*** Task input ***
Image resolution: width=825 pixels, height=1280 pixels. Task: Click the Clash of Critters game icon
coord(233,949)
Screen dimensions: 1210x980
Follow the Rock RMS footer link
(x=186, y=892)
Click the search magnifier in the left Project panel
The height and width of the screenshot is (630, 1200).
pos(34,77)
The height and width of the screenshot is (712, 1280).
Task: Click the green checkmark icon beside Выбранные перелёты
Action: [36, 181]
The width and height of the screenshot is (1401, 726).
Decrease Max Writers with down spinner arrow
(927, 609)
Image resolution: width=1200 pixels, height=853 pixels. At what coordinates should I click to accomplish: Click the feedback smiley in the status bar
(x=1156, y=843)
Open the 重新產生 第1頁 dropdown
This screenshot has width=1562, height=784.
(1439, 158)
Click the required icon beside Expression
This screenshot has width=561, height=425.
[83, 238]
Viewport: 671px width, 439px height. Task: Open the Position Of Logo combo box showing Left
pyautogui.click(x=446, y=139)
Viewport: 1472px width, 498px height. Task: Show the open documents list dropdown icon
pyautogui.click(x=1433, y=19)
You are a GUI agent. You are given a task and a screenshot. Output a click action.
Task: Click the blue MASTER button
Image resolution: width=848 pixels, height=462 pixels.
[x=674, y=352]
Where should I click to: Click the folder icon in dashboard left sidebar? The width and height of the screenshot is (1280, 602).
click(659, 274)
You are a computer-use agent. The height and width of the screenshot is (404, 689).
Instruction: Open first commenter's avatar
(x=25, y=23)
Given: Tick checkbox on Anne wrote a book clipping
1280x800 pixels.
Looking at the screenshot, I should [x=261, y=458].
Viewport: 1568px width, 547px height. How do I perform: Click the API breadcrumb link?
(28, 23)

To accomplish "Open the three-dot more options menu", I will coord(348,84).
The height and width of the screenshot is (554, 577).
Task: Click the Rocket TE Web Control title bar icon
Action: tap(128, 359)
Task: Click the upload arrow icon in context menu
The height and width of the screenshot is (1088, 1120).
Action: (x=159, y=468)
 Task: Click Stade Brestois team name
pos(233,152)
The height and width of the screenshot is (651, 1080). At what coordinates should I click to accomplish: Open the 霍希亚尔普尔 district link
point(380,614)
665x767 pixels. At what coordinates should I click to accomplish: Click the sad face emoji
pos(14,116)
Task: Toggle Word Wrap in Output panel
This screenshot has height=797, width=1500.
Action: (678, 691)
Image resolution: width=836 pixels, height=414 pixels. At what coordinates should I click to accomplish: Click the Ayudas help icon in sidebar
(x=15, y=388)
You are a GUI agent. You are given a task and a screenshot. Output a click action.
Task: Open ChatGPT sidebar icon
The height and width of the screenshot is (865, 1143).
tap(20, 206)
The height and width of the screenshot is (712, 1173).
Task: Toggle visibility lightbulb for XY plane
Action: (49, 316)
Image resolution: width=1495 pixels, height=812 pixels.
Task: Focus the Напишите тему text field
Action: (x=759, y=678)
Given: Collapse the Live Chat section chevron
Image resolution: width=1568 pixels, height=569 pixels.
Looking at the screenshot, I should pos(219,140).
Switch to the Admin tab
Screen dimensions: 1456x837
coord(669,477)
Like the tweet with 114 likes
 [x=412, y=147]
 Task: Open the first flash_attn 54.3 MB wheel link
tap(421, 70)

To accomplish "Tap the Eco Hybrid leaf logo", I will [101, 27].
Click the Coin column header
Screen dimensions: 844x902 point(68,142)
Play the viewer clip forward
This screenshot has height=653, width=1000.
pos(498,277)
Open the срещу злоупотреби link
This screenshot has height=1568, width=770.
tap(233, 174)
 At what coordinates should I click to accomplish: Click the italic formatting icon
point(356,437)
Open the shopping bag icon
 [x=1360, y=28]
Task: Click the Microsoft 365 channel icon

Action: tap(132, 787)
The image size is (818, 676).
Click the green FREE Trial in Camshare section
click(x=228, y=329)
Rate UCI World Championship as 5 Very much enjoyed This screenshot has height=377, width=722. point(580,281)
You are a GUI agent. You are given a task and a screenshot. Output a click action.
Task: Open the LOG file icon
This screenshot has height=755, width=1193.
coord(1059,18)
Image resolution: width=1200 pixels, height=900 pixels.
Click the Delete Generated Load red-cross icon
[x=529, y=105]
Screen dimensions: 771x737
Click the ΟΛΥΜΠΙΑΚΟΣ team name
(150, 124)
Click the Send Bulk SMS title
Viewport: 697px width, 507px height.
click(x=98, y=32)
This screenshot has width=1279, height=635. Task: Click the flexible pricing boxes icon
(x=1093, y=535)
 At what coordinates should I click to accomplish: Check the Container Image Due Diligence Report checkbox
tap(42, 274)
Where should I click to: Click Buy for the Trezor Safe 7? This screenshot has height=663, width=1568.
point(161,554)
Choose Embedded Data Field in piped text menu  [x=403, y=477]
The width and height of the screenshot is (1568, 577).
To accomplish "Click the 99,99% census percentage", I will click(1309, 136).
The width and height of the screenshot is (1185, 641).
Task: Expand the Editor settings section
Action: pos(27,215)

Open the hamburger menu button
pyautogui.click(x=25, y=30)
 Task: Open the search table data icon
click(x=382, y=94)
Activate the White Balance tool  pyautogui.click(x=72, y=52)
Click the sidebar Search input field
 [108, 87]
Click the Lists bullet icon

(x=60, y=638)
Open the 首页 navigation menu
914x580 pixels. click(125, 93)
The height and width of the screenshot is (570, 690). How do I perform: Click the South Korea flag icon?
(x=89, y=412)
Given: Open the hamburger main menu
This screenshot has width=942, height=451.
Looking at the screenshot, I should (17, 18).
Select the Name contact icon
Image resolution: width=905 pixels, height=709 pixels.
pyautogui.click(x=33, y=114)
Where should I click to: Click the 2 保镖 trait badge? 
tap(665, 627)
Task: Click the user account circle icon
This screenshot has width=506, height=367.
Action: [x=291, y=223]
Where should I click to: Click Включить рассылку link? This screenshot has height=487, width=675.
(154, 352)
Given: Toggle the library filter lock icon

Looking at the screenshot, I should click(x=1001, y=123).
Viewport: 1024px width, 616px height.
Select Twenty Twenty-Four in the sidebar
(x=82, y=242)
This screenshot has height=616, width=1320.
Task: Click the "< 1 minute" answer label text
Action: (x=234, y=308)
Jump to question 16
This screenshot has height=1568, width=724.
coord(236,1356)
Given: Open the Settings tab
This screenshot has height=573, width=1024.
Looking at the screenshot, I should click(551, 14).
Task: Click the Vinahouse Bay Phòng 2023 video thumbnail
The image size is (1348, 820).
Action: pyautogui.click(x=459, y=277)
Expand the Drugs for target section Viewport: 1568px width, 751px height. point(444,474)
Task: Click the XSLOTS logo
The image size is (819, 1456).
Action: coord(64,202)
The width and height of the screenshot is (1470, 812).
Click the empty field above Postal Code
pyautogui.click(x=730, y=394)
*** End of Task input ***
### Your assignment
Exactly reproduce all of the entries.

### Solution to the exercise
Image resolution: width=825 pixels, height=1280 pixels. Task: Click the Clash of Critters game icon
coord(233,949)
Screen dimensions: 1210x980
Follow the Rock RMS footer link
(x=186, y=892)
Click the search magnifier in the left Project panel
The height and width of the screenshot is (630, 1200).
pos(34,77)
The height and width of the screenshot is (712, 1280).
Task: Click the green checkmark icon beside Выбранные перелёты
Action: [36, 181]
The width and height of the screenshot is (1401, 726).
Decrease Max Writers with down spinner arrow
(927, 609)
Image resolution: width=1200 pixels, height=853 pixels. At what coordinates should I click to accomplish: Click the feedback smiley in the status bar
(x=1156, y=843)
Open the 重新產生 第1頁 dropdown
This screenshot has width=1562, height=784.
(1439, 158)
Click the required icon beside Expression
This screenshot has width=561, height=425.
[83, 238]
Viewport: 671px width, 439px height. Task: Open the Position Of Logo combo box showing Left
pyautogui.click(x=446, y=139)
Viewport: 1472px width, 498px height. Task: Show the open documents list dropdown icon
pyautogui.click(x=1433, y=19)
You are a GUI agent. You are given a task and a screenshot. Output a click action.
Task: Click the blue MASTER button
Image resolution: width=848 pixels, height=462 pixels.
[x=674, y=352]
Where should I click to: Click the folder icon in dashboard left sidebar? The width and height of the screenshot is (1280, 602).
click(659, 274)
You are a computer-use agent. The height and width of the screenshot is (404, 689).
Instruction: Open first commenter's avatar
(x=25, y=23)
Given: Tick checkbox on Anne wrote a book clipping
1280x800 pixels.
Looking at the screenshot, I should [x=261, y=458].
Viewport: 1568px width, 547px height. How do I perform: Click the API breadcrumb link?
(28, 23)

To accomplish "Open the three-dot more options menu", I will coord(348,84).
The height and width of the screenshot is (554, 577).
Task: Click the Rocket TE Web Control title bar icon
Action: tap(128, 359)
Task: Click the upload arrow icon in context menu
The height and width of the screenshot is (1088, 1120).
Action: (x=159, y=468)
 Task: Click Stade Brestois team name
pos(233,152)
The height and width of the screenshot is (651, 1080). At what coordinates should I click to accomplish: Open the 霍希亚尔普尔 district link
point(380,614)
665x767 pixels. At what coordinates should I click to accomplish: Click the sad face emoji
pos(14,116)
Task: Toggle Word Wrap in Output panel
This screenshot has height=797, width=1500.
Action: (678, 691)
Image resolution: width=836 pixels, height=414 pixels. At what coordinates should I click to accomplish: Click the Ayudas help icon in sidebar
(x=15, y=388)
You are a GUI agent. You are given a task and a screenshot. Output a click action.
Task: Open ChatGPT sidebar icon
The height and width of the screenshot is (865, 1143).
tap(20, 206)
The height and width of the screenshot is (712, 1173).
Task: Toggle visibility lightbulb for XY plane
Action: (49, 316)
Image resolution: width=1495 pixels, height=812 pixels.
Task: Focus the Напишите тему text field
Action: (x=759, y=678)
Given: Collapse the Live Chat section chevron
Image resolution: width=1568 pixels, height=569 pixels.
Looking at the screenshot, I should pos(219,140).
Switch to the Admin tab
Screen dimensions: 1456x837
coord(669,477)
Like the tweet with 114 likes
 [x=412, y=147]
 Task: Open the first flash_attn 54.3 MB wheel link
tap(421, 70)

To accomplish "Tap the Eco Hybrid leaf logo", I will [101, 27].
Click the Coin column header
Screen dimensions: 844x902 point(68,142)
Play the viewer clip forward
This screenshot has height=653, width=1000.
pos(498,277)
Open the срещу злоупотреби link
This screenshot has height=1568, width=770.
tap(233, 174)
 At what coordinates should I click to accomplish: Click the italic formatting icon
point(356,437)
Open the shopping bag icon
 [x=1360, y=28]
Task: Click the Microsoft 365 channel icon

Action: tap(132, 787)
The image size is (818, 676).
Click the green FREE Trial in Camshare section
click(x=228, y=329)
Rate UCI World Championship as 5 Very much enjoyed This screenshot has height=377, width=722. point(580,281)
You are a GUI agent. You are given a task and a screenshot. Output a click action.
Task: Open the LOG file icon
This screenshot has height=755, width=1193.
coord(1059,18)
Image resolution: width=1200 pixels, height=900 pixels.
Click the Delete Generated Load red-cross icon
[x=529, y=105]
Screen dimensions: 771x737
Click the ΟΛΥΜΠΙΑΚΟΣ team name
(150, 124)
Click the Send Bulk SMS title
Viewport: 697px width, 507px height.
click(x=98, y=32)
This screenshot has width=1279, height=635. Task: Click the flexible pricing boxes icon
(x=1093, y=535)
 At what coordinates should I click to accomplish: Check the Container Image Due Diligence Report checkbox
tap(42, 274)
Where should I click to: Click Buy for the Trezor Safe 7? This screenshot has height=663, width=1568.
point(161,554)
Choose Embedded Data Field in piped text menu  [x=403, y=477]
The width and height of the screenshot is (1568, 577).
To accomplish "Click the 99,99% census percentage", I will click(1309, 136).
The width and height of the screenshot is (1185, 641).
Task: Expand the Editor settings section
Action: pos(27,215)

Open the hamburger menu button
pyautogui.click(x=25, y=30)
 Task: Open the search table data icon
click(x=382, y=94)
Activate the White Balance tool  pyautogui.click(x=72, y=52)
Click the sidebar Search input field
 [108, 87]
Click the Lists bullet icon

(x=60, y=638)
Open the 首页 navigation menu
914x580 pixels. click(125, 93)
The height and width of the screenshot is (570, 690). How do I perform: Click the South Korea flag icon?
(x=89, y=412)
Given: Open the hamburger main menu
This screenshot has width=942, height=451.
Looking at the screenshot, I should (17, 18).
Select the Name contact icon
Image resolution: width=905 pixels, height=709 pixels.
pyautogui.click(x=33, y=114)
Where should I click to: Click the 2 保镖 trait badge? 
tap(665, 627)
Task: Click the user account circle icon
This screenshot has width=506, height=367.
Action: [x=291, y=223]
Where should I click to: Click Включить рассылку link? This screenshot has height=487, width=675.
(154, 352)
Given: Toggle the library filter lock icon

Looking at the screenshot, I should click(x=1001, y=123).
Viewport: 1024px width, 616px height.
Select Twenty Twenty-Four in the sidebar
(x=82, y=242)
This screenshot has height=616, width=1320.
Task: Click the "< 1 minute" answer label text
Action: (x=234, y=308)
Jump to question 16
This screenshot has height=1568, width=724.
coord(236,1356)
Given: Open the Settings tab
This screenshot has height=573, width=1024.
Looking at the screenshot, I should click(551, 14).
Task: Click the Vinahouse Bay Phòng 2023 video thumbnail
The image size is (1348, 820).
Action: pyautogui.click(x=459, y=277)
Expand the Drugs for target section Viewport: 1568px width, 751px height. point(444,474)
Task: Click the XSLOTS logo
The image size is (819, 1456).
Action: coord(64,202)
The width and height of the screenshot is (1470, 812).
Click the empty field above Postal Code
pyautogui.click(x=730, y=394)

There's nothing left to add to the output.